— START Data shown —

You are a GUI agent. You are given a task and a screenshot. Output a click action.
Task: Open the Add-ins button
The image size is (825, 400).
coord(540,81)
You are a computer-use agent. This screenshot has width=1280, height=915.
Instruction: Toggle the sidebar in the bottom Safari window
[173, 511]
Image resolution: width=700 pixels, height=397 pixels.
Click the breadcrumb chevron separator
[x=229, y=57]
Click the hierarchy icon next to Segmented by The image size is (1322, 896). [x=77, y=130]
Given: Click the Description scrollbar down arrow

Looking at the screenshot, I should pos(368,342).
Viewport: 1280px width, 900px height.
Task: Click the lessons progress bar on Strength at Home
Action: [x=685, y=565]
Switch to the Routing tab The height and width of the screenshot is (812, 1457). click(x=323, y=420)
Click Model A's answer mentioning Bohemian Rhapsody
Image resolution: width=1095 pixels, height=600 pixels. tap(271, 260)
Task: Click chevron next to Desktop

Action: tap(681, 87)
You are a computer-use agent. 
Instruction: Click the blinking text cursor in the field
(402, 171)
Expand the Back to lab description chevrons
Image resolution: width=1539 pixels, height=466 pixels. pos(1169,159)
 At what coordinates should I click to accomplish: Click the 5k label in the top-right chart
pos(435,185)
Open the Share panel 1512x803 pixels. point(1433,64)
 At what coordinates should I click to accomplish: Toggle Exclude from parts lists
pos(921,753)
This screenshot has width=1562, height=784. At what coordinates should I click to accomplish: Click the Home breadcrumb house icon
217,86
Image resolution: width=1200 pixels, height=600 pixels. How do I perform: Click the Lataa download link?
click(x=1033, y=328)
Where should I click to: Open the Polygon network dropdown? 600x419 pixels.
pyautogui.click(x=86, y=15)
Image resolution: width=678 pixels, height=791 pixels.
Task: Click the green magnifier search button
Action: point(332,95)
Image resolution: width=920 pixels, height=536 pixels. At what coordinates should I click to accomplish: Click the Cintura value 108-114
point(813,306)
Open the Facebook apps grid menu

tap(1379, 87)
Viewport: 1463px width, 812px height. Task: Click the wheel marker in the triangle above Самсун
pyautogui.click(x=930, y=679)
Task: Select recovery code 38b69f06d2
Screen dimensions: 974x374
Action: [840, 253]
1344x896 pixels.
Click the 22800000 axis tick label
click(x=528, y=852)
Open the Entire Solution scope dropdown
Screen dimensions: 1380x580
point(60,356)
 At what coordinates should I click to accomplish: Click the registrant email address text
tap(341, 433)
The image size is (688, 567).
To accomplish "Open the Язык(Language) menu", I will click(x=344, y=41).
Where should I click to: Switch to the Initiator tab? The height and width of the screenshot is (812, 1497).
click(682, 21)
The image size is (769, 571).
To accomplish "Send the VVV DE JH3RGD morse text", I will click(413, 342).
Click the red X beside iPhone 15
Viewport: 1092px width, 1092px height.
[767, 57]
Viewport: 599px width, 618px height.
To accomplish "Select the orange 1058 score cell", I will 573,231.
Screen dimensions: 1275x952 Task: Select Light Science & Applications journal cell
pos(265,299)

— END Data shown —

■ Stated task ■
Format the lines of the data above as a JSON list of strings, one string per line with blank lines omitted. Cover only the span from the line with "Image resolution: width=1200" to the line with "tap(1379, 87)", both lines included.

■ Written reply ■
[
  "Image resolution: width=1200 pixels, height=600 pixels. How do I perform: Click the Lataa download link?",
  "click(x=1033, y=328)",
  "Where should I click to: Open the Polygon network dropdown? 600x419 pixels.",
  "pyautogui.click(x=86, y=15)",
  "Image resolution: width=678 pixels, height=791 pixels.",
  "Task: Click the green magnifier search button",
  "Action: point(332,95)",
  "Image resolution: width=920 pixels, height=536 pixels. At what coordinates should I click to accomplish: Click the Cintura value 108-114",
  "point(813,306)",
  "Open the Facebook apps grid menu",
  "tap(1379, 87)"
]